[Stored items]
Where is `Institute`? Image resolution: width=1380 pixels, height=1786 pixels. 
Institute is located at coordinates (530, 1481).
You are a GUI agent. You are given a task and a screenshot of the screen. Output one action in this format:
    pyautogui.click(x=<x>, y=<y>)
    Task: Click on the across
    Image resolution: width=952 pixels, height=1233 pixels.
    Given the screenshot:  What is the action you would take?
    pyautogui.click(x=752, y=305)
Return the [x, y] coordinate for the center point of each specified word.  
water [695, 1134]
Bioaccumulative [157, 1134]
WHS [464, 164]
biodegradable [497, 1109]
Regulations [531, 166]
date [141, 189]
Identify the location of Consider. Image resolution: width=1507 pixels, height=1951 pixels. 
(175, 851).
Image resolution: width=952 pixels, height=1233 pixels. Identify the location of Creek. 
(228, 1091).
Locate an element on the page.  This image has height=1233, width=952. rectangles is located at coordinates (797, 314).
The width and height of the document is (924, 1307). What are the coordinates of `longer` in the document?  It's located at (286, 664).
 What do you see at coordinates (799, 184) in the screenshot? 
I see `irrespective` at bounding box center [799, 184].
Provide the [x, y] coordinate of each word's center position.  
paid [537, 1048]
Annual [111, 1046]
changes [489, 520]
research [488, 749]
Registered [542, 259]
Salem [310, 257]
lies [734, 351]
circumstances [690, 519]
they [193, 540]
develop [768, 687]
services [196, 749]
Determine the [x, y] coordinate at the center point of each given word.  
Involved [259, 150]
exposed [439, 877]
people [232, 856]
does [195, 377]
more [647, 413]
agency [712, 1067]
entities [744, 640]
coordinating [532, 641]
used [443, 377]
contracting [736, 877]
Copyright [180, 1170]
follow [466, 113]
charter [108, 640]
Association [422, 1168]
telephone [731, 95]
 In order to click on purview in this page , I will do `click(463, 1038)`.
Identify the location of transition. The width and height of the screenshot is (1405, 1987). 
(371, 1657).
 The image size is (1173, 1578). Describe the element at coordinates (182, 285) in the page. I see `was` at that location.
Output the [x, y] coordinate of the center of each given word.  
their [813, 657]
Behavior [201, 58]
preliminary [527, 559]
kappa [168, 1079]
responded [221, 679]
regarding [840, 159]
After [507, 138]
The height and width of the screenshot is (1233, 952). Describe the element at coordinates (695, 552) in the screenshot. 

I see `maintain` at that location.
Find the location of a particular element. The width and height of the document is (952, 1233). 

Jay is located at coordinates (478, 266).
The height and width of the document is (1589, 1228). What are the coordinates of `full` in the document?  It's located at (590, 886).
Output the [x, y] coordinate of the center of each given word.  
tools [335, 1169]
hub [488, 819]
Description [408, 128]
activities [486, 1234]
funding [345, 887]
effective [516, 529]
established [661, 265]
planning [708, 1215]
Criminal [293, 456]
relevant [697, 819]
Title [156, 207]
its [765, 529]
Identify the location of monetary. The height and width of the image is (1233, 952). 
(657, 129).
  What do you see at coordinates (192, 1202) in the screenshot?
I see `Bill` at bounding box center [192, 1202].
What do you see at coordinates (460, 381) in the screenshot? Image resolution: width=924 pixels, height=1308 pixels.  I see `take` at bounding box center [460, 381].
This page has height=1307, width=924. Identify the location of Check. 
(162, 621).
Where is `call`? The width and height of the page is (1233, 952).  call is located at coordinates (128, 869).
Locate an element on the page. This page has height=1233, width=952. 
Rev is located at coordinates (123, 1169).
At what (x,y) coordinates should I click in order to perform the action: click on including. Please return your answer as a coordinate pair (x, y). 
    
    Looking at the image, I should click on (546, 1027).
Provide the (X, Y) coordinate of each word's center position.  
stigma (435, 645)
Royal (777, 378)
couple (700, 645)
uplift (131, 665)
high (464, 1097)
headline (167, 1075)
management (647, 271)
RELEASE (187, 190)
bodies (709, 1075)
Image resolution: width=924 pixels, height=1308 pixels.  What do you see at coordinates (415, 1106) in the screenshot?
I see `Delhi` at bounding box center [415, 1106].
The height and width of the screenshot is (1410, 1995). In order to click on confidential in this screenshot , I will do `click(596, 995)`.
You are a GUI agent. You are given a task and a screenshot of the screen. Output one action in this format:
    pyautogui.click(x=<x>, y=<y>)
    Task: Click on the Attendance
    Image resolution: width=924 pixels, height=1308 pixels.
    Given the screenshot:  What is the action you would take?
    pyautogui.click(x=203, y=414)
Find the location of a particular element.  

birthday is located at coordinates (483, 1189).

# Exercise brief
Please count how many of the lines above contain the string "bounding", matching case exactly, and reply with only that number.

# Result of the exercise
4